RESOLVED, that the Certificate of Incorporation of this Corporation be amended by changing Article VIII thereof so that, as amended, Article VIII shall be and read as follows:
“(a) Directors – General. Subject to Section (b) below, the number of directors of the Corporation shall be determined by resolution of the Board of Directors. Elections of directors need not be by written ballot, unless the Bylaws of the Corporation shall so provide.
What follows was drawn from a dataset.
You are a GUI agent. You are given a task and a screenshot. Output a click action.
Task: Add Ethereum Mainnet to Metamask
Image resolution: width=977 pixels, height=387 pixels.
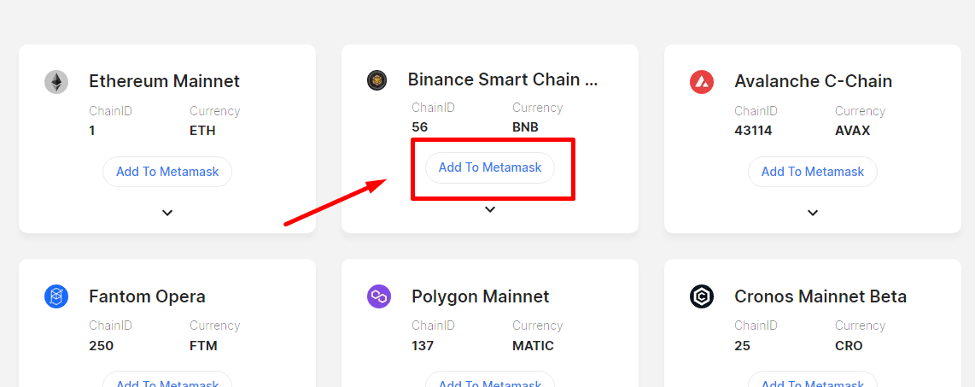(x=167, y=171)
(b) Series A Directors and Common Directors. Notwithstanding the foregoing, for as long as at least 25% of the number of shares of Series A Preferred Stock issued on May 1, 2009 (the initial issuance date of the Series A Preferred Stock) are outstanding, the Board of Directors of the Company shall consist of five (5) members. In any election of directors taking place after May 1, 2009, as long as at least 25% of the number of shares of Series A Preferred Stock issued on May 1, 2009 are outstanding, (i) the holders of the Series A Preferred Stock, voting as a separate class, shall have the right to elect two of the members of the Corporation’s Board of Directors, (ii) the holders of the Common Stock, voting as a separate class, shall have the right to elect two of the members of Company’s Board of Directors (the “Common Directors”), and (iii) the holders of the Common Stock and the holders of the Series A Preferred Stock, voting together as a single class (with the holders of Preferred Stock voting on an as converted to Common Stock basis as described in the last sentence of this Section (b)), shall have the right to elect one of the members of the Company’s Board of Directors.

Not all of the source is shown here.